++++ Material provided
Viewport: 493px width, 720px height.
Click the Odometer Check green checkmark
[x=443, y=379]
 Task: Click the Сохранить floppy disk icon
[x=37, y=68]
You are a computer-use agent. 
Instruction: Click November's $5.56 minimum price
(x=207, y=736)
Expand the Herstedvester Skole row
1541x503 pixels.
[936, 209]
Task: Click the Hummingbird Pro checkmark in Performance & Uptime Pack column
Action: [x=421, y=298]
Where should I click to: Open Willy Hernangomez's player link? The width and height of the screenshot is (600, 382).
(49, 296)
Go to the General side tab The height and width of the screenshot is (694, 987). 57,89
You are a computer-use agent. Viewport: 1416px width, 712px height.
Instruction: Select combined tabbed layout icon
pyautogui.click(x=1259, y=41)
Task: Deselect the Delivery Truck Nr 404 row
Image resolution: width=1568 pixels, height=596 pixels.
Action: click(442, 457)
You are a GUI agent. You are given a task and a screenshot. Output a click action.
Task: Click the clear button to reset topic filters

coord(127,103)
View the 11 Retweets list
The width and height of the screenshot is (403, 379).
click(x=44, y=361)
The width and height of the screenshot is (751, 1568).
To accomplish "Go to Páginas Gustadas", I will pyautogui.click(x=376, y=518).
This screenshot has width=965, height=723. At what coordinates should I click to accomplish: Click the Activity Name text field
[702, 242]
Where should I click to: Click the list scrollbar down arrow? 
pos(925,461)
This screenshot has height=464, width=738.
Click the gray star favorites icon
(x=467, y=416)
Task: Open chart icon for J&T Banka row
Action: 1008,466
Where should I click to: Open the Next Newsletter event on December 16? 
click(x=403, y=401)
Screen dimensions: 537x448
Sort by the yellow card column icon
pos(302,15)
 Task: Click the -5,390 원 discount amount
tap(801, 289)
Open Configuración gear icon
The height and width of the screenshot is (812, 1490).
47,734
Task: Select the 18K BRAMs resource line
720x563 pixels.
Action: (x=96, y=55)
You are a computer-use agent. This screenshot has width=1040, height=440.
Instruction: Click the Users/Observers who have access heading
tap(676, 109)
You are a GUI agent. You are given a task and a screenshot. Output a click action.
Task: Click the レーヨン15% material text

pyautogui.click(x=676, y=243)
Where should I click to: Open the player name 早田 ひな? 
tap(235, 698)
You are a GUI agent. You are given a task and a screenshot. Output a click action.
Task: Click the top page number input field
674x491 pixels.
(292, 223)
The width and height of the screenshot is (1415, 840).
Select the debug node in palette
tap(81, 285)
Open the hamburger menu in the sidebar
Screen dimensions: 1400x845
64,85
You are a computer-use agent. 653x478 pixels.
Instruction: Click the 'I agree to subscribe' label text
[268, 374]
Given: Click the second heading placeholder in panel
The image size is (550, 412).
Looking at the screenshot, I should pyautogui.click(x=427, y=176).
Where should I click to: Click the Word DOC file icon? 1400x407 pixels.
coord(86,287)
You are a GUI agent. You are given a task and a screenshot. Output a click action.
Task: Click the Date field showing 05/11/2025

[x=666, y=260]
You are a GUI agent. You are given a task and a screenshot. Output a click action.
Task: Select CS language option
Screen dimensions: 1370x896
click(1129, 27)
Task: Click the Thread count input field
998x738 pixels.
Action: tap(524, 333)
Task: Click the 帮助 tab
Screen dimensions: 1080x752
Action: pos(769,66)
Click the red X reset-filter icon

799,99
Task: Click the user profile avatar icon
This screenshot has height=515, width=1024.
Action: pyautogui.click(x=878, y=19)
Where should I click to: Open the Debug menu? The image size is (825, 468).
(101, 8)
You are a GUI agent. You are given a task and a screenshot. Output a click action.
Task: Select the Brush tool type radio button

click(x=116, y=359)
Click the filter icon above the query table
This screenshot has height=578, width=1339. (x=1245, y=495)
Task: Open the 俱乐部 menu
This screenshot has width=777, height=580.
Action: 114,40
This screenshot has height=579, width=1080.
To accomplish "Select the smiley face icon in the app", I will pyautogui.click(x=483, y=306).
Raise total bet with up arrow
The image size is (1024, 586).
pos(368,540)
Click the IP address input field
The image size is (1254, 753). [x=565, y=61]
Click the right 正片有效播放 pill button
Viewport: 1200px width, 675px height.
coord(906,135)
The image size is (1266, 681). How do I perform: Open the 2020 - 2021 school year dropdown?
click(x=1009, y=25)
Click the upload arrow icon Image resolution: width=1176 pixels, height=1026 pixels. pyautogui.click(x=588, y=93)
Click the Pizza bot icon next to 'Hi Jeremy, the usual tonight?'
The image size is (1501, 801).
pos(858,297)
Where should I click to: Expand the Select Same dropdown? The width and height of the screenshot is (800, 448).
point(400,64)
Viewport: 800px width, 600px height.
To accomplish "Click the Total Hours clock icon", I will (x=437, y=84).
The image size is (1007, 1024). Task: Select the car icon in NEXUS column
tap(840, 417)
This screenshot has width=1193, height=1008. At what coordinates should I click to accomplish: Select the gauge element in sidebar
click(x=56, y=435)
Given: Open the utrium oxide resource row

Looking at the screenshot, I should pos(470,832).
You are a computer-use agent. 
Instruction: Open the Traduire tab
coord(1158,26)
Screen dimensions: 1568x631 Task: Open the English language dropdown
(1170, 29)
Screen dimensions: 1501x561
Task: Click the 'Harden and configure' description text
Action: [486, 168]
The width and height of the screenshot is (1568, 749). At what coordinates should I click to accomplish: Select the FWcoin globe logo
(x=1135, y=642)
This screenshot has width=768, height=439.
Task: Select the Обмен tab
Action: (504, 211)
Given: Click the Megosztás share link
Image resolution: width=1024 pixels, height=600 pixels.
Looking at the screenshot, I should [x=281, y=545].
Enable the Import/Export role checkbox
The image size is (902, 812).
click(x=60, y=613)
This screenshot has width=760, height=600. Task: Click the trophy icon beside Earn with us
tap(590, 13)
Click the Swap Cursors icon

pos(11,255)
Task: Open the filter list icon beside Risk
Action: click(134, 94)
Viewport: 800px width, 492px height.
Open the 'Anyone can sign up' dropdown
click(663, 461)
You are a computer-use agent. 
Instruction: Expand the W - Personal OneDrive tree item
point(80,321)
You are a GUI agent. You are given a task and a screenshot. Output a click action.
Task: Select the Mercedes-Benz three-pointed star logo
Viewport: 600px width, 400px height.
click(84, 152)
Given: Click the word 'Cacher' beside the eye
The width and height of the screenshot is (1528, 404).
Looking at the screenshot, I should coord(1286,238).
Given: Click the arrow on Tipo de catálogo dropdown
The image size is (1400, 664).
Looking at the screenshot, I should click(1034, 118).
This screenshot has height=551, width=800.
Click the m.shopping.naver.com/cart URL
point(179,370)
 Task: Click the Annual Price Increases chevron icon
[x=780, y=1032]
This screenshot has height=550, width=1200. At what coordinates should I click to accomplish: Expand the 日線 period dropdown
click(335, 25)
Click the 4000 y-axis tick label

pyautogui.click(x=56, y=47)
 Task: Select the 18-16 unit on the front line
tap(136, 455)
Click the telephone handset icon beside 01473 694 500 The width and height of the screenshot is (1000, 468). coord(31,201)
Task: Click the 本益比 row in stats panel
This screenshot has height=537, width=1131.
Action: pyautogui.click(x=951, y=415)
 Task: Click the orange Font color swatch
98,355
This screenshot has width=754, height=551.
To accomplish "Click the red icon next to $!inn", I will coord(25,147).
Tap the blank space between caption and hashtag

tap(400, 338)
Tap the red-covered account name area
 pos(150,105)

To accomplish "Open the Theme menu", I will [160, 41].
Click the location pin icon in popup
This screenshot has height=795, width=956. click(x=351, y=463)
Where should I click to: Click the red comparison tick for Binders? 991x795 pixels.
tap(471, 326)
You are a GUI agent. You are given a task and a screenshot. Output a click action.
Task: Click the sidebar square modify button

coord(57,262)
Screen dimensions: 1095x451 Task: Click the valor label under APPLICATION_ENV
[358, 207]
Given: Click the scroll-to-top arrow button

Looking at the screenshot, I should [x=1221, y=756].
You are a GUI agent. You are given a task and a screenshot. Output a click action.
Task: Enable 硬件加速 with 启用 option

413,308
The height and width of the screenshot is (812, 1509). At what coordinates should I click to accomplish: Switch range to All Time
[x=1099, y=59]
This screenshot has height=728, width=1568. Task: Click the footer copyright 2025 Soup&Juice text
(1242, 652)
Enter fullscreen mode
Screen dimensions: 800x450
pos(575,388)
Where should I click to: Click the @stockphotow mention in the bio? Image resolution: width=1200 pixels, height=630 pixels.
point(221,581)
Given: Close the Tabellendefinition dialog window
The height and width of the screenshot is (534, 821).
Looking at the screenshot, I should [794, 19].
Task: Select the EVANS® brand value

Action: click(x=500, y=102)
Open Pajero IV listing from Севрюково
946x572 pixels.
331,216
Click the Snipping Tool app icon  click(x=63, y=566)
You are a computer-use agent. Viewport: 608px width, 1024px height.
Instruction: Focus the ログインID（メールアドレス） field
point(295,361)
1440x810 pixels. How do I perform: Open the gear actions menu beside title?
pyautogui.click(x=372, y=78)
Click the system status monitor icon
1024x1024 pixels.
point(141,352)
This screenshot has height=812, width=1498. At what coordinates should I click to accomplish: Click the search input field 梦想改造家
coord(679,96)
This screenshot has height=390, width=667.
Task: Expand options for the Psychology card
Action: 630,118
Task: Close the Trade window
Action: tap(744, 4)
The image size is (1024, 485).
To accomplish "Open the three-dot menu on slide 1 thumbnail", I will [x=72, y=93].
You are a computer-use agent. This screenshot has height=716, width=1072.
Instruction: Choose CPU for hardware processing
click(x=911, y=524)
++++++++
### [Directions for this task]
Of the lines above, output exactly those from the line bearing "Task: Click the user profile avatar icon" through the line bearing "Click the Pizza", inclusive.

### [Problem solution]
Task: Click the user profile avatar icon
This screenshot has height=515, width=1024.
Action: pyautogui.click(x=878, y=19)
Where should I click to: Open the Debug menu? The image size is (825, 468).
(101, 8)
You are a GUI agent. You are given a task and a screenshot. Output a click action.
Task: Select the Brush tool type radio button

click(x=116, y=359)
Click the filter icon above the query table
This screenshot has height=578, width=1339. (x=1245, y=495)
Task: Open the 俱乐部 menu
This screenshot has width=777, height=580.
Action: 114,40
This screenshot has height=579, width=1080.
To accomplish "Select the smiley face icon in the app", I will pyautogui.click(x=483, y=306).
Raise total bet with up arrow
The image size is (1024, 586).
pos(368,540)
Click the IP address input field
The image size is (1254, 753). [x=565, y=61]
Click the right 正片有效播放 pill button
Viewport: 1200px width, 675px height.
coord(906,135)
The image size is (1266, 681). How do I perform: Open the 2020 - 2021 school year dropdown?
click(x=1009, y=25)
Click the upload arrow icon Image resolution: width=1176 pixels, height=1026 pixels. pyautogui.click(x=588, y=93)
Click the Pizza bot icon next to 'Hi Jeremy, the usual tonight?'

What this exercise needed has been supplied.